Novo Roth volta a abordar crueldade do envelhecimento
Em seu 30º romance, escritor conta a paixão de um velho ator por uma lésbica
ALCINO LEITE NETO
EDITOR DA PUBLIFOLHA
"A Humilhação", de
Philip Roth, é um livro tão breve, sucinto e sintético, que por vezes
deixa a impressão de se tratar
mais de um conto comprido do
que de um romance.
O livro foi muito mal recebido pela crítica anglo-saxã, que o
achou "esquemático", "inverossímil" e um autopastiche da
melhor literatura de Roth.
Certamente, é um trabalho
menor, se comparado a obras
como "O Teatro de Sabbath".
Mas que enérgico e implacável
pequeno romance!
O protagonista é Simon Axler, o "último dos grandes atores de teatro clássico" dos EUA.

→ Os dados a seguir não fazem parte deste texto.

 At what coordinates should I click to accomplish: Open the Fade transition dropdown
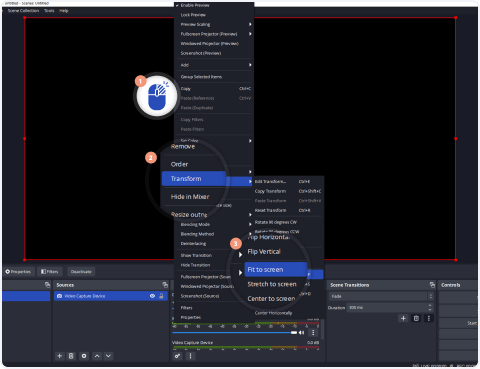[x=381, y=296]
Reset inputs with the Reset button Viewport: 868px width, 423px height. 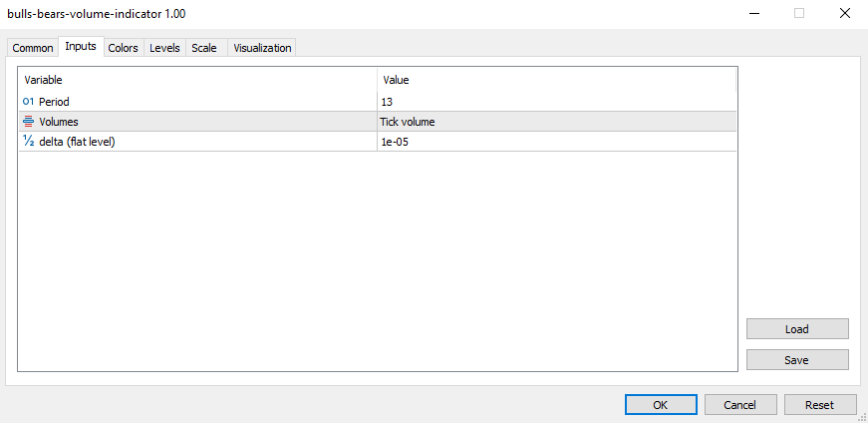[819, 405]
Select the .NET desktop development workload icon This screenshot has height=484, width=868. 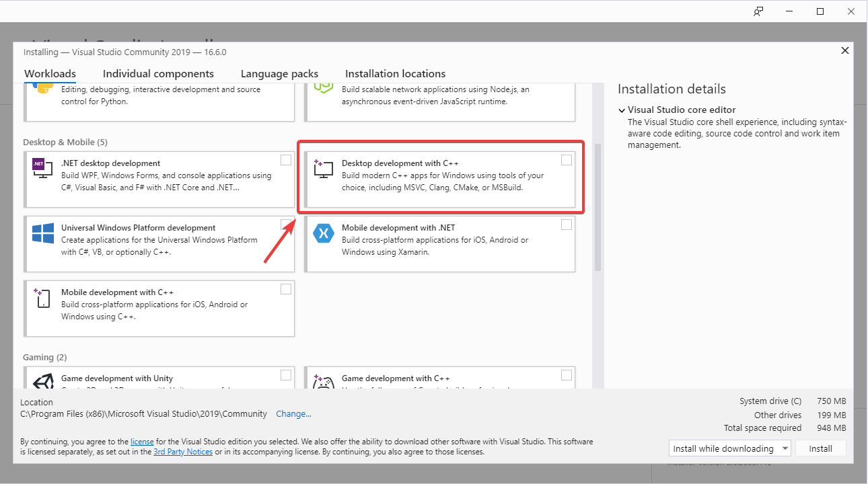[42, 169]
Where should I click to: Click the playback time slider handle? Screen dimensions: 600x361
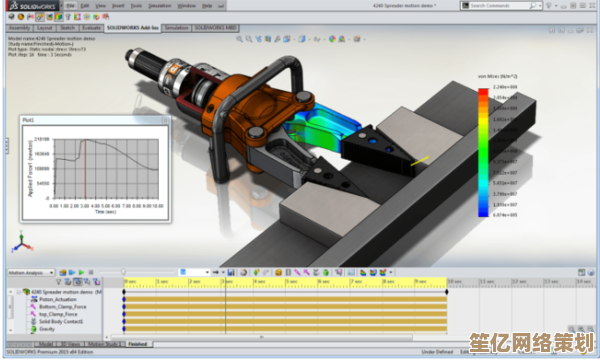click(x=123, y=272)
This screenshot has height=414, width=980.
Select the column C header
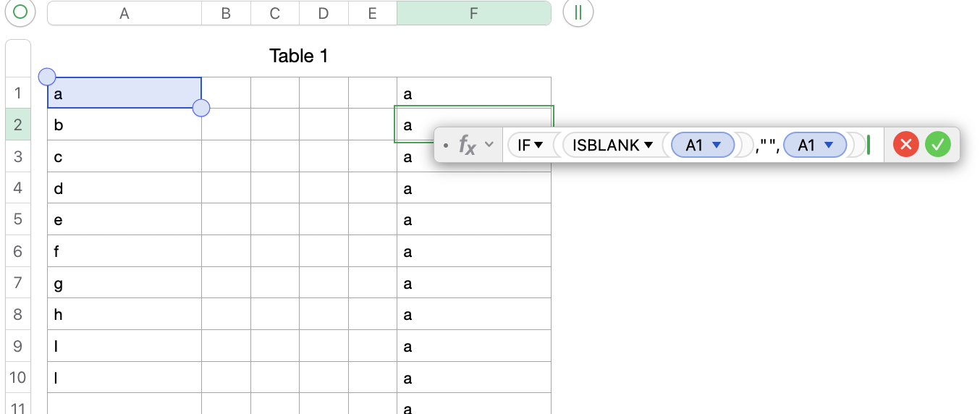274,13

Um belo dia, ele simplesmente
não consegue mais representar: "Ele perdera a magia. O impulso se esgotara".
Axler, que atravessa os 60
anos, passa então por uma série
de derrotas. Sua vida perde o
sentido, até que encontra Pegeen, lésbica 30 anos mais nova, decidida a mudar de orientação sexual.
Apaixonado e com a libido
novamente em marcha, o ator
julga que tudo se renova para si.
Chega a desejar ter um filho.
Em poucas linhas, é esse o
enredo -ora absurdo, ora previsível, ora apenas irônico e
derrisório- do livro, cujos direitos para o cinema foram
comprados por Al Pacino.
O "plot" não é, porém, a melhor coisa de "A Humilhação".
O que ele tem de mais interessante é a sua construção à maneira de um conto moral, a partir de um certo enigma, já colocado naquelas primeiras linhas: "O impulso se esgotara".

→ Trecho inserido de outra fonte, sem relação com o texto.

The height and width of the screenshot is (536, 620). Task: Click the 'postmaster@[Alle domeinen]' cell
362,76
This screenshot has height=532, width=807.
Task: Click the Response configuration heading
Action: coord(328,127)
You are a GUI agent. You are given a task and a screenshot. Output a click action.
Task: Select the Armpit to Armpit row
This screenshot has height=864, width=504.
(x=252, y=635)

Que impulso é esse? Será o
impulso artístico? Será o impulso libidinal, que reaparece
ao velho Axler apenas para uma
despedida ainda mais cruel?
Sim, é tudo isso, e algo mais.
Antes de perder o talento, Axler
perde o seu "eixo" (em inglês,
"axle"): a capacidade de ouvir
as pessoas.
Ouvir o outro, como uma
mulher que contasse a sua história, implicava para Axler
transformá-la em protagonista,
em "heroína" desta peça apaixonante que é a vida -sendo o
teatro, no livro, uma "metáfora" do próprio impulso vital, do
ânimo de se situar na existência
e conseguir amá-la.
É o que Axler tenta fazer com
Pegeen: transformá-la na heroína de uma conversão sexual.
O que ele demora a perceber,
entretanto, é que, envelhecido
e introspectivo, já não tem forças para ser um protagonista do
movimento incessante do
mundo: tornou-se um acabrunhado coadjuvante.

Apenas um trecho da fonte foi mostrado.